Endoscopy 2018; 50(03): 253-258
DOI: 10.1055/s-0043-122387
Innovations and brief communications
© Georg Thieme Verlag KG Stuttgart · New York

Multiband mucosectomy for the treatment of challenging non-pedunculated colorectal polyps

Joaquín Rodríguez-Sánchez
Gastrointestinal Endoscopy Unit, Hospital General Universitario de Ciudad Real, Ciudad Real, Spain
,
Eva De la Santa Belda
Gastrointestinal Endoscopy Unit, Hospital General Universitario de Ciudad Real, Ciudad Real, Spain
,
Pilar Olivencia Palomar
Gastrointestinal Endoscopy Unit, Hospital General Universitario de Ciudad Real, Ciudad Real, Spain
,
Margarita Úbeda Muñoz
Gastrointestinal Endoscopy Unit, Hospital General Universitario de Ciudad Real, Ciudad Real, Spain
,
José Olmedo Camacho
Gastrointestinal Endoscopy Unit, Hospital General Universitario de Ciudad Real, Ciudad Real, Spain
› Author Affiliations
Further Information

Publication History

submitted 23 June 2017

accepted after revision 26 September 2017

Publication Date:
14 December 2017 (online)

Abstract

Background and study aims Endoscopic mucosal resection is the gold standard treatment for non-pedunculated colorectal polyps; however, some specific situations (location behind folds, scarred or flat morphology) can make this technique challenging. We aimed to assess the efficacy and safety of multiband mucosectomy (MBM) for resection of non-pedunculated colorectal polyps.

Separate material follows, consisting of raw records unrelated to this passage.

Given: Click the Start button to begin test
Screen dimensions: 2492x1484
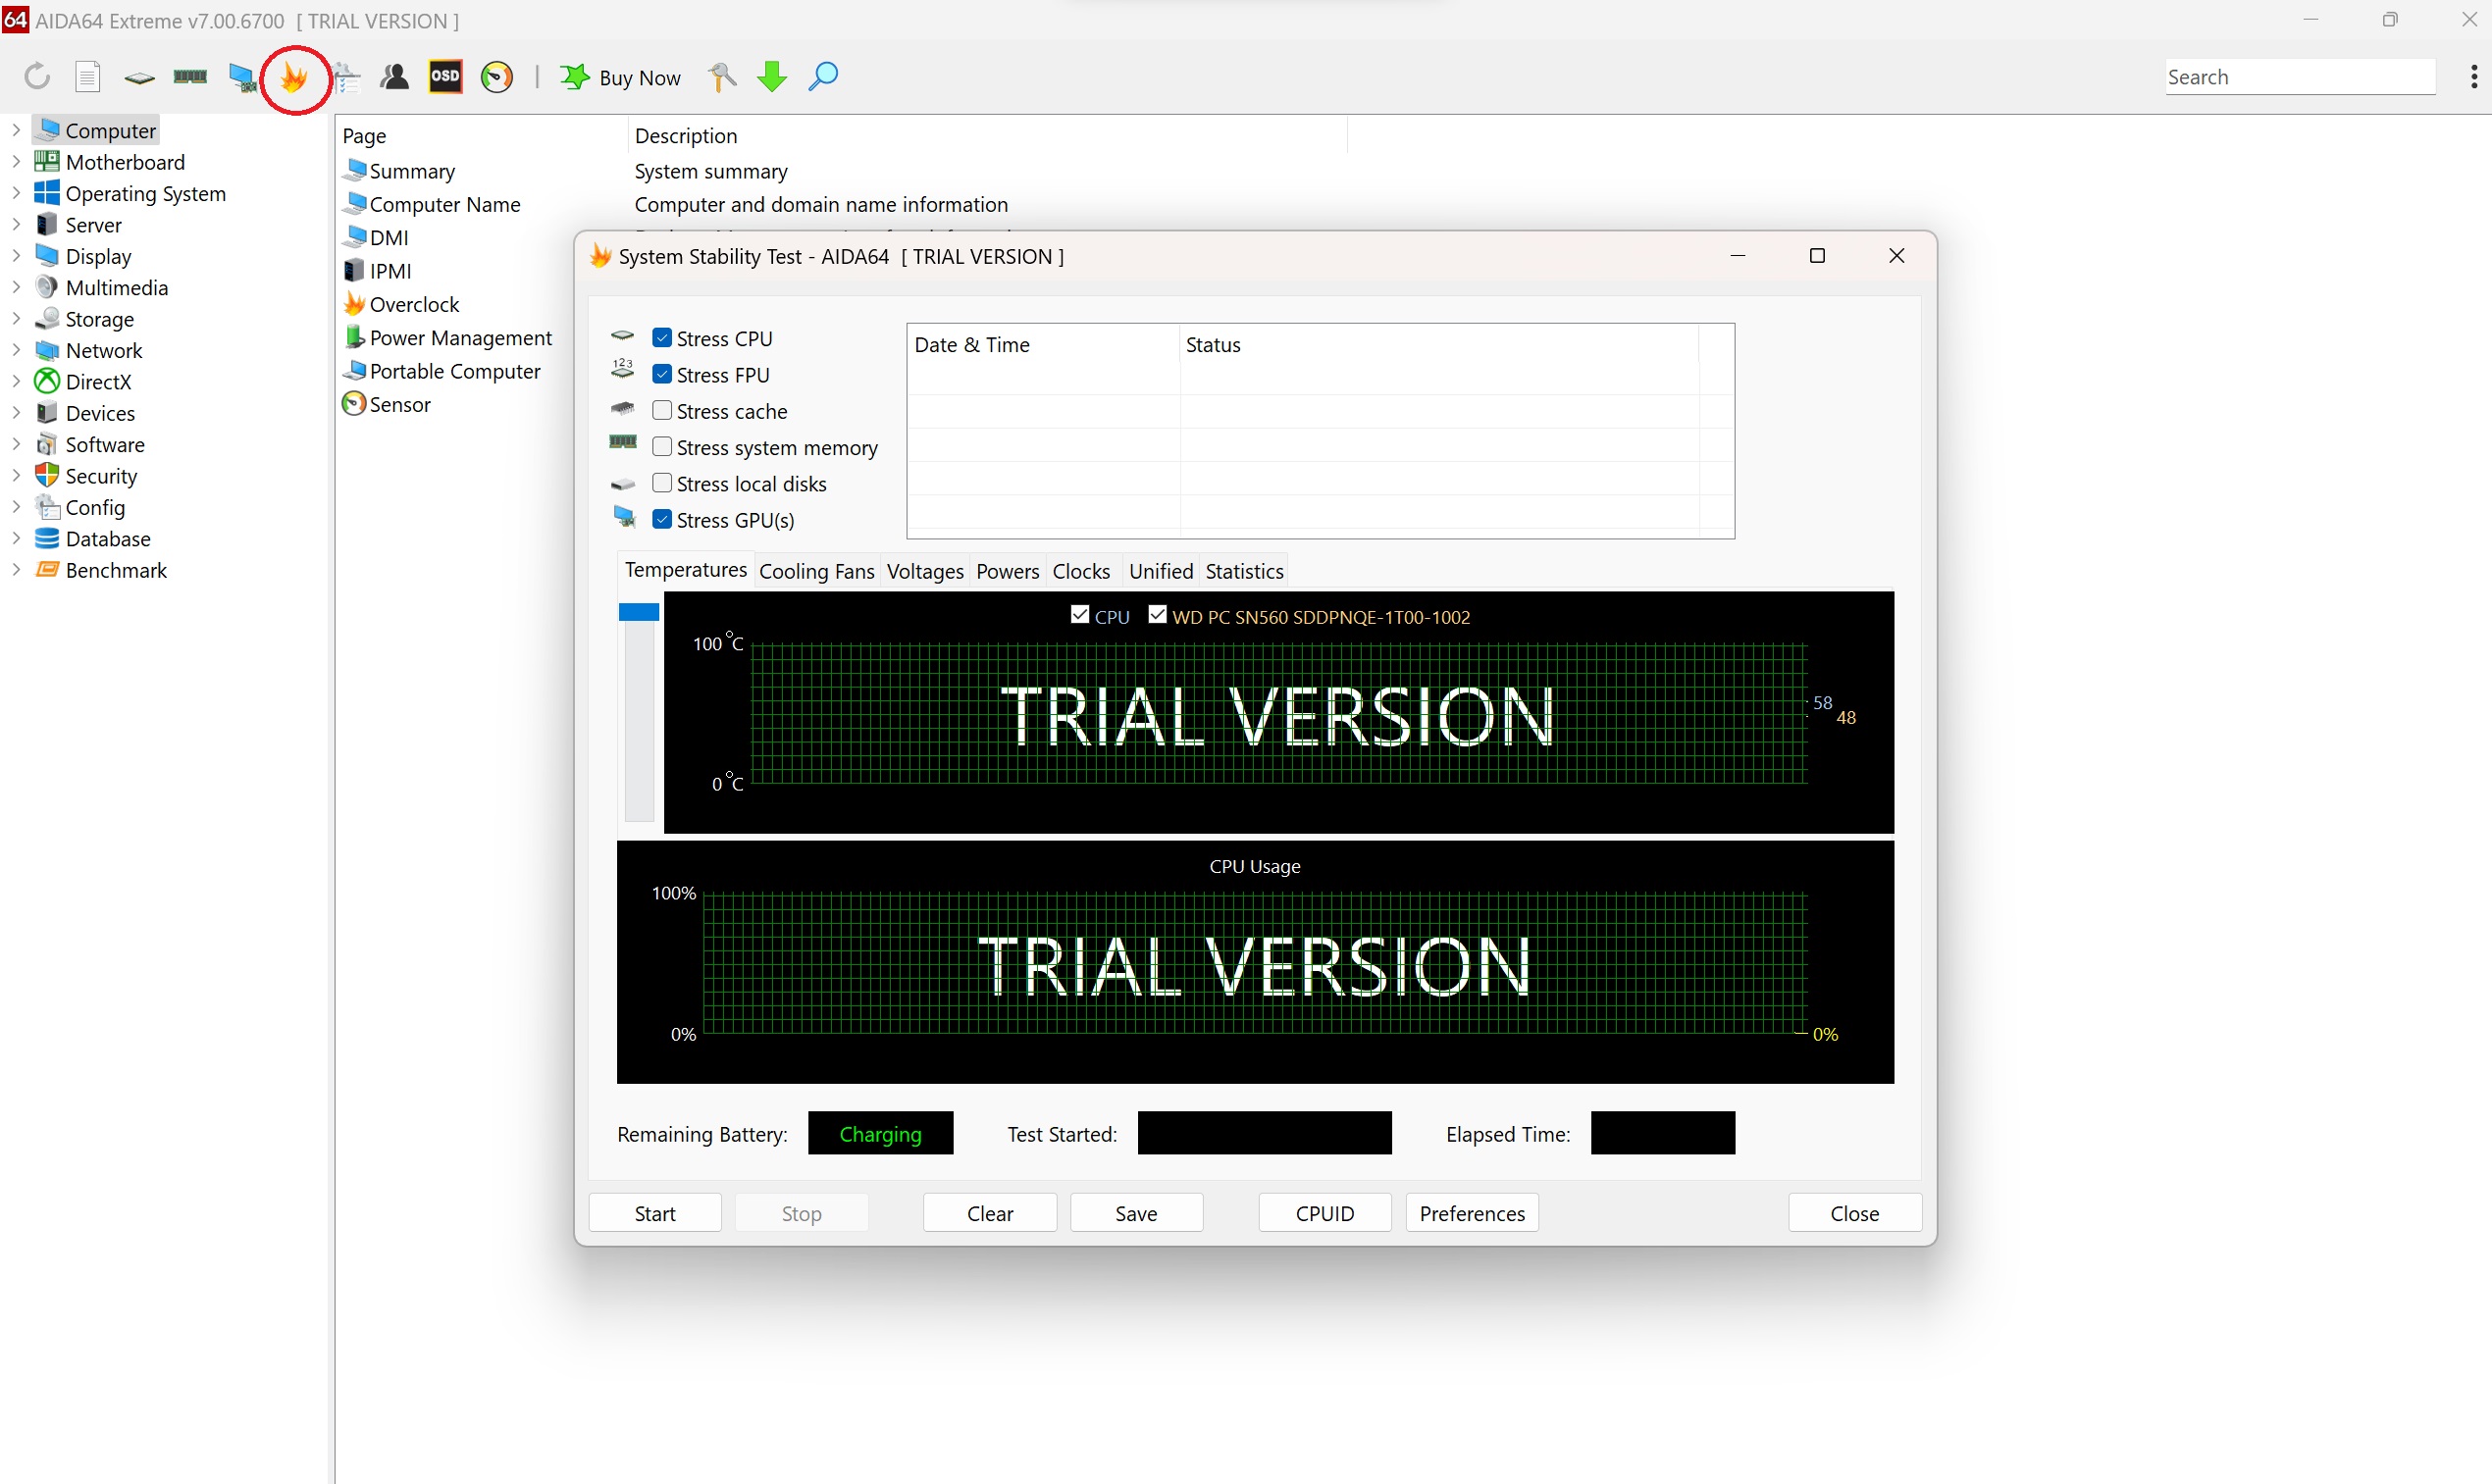Looking at the screenshot, I should [655, 1213].
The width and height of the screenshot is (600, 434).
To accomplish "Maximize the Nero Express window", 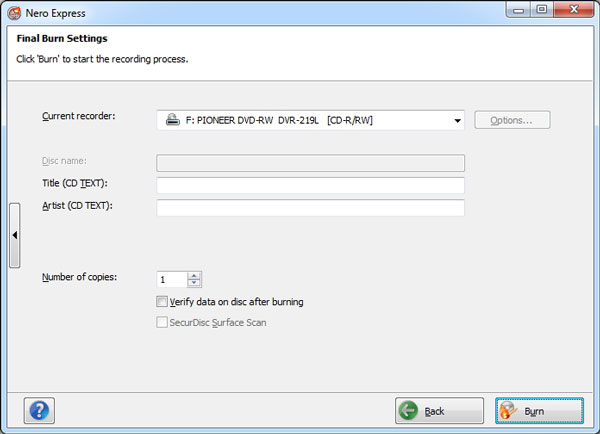I will (x=541, y=10).
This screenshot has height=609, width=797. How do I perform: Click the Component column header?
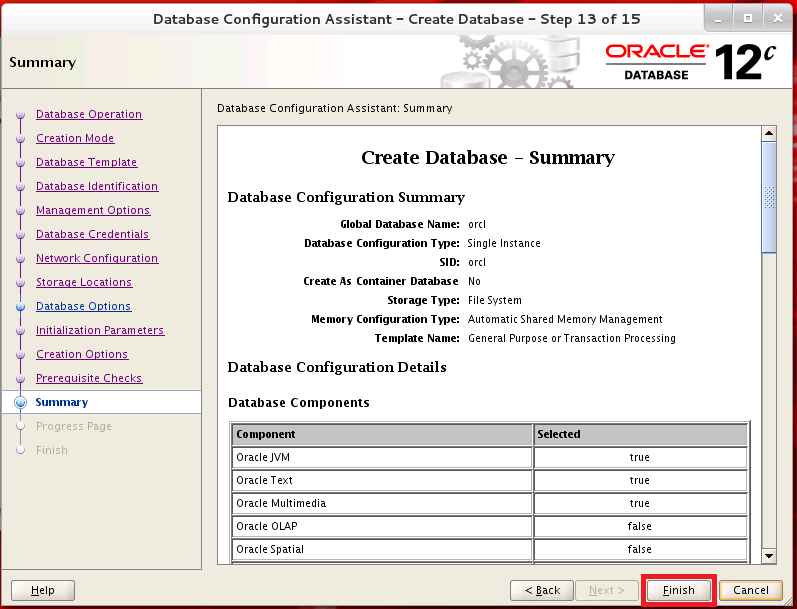pos(382,434)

Patients and methods This was a retrospective study of patients in whom MBM was performed to resect large non-pedunculated colorectal polyps. All procedures were carried out using the Shooter multiband ligator kit (Cook Medical, Limerick, Ireland). A 3-month follow-up colonoscopy was performed in all patients.

Results 10 patients underwent MBM for resection of 10 large (median 33.5 mm) non-pedunculated polyps. A total of 45 MBM sessions were carried out to resect all of the lesions using on average one rubber band per 1.5 cm2 of resected tissue. Complete resection was possible in 9 out of 10 lesions, although en bloc resection was only feasible in one lesion. Follow-up colonoscopy revealed residual adenoma in just one patient. No major complications were registered.

Conclusions In this small series of patients, MBM proved to be a safe and effective endoscopic resection technique for challenging non-pedunculated colorectal polyps.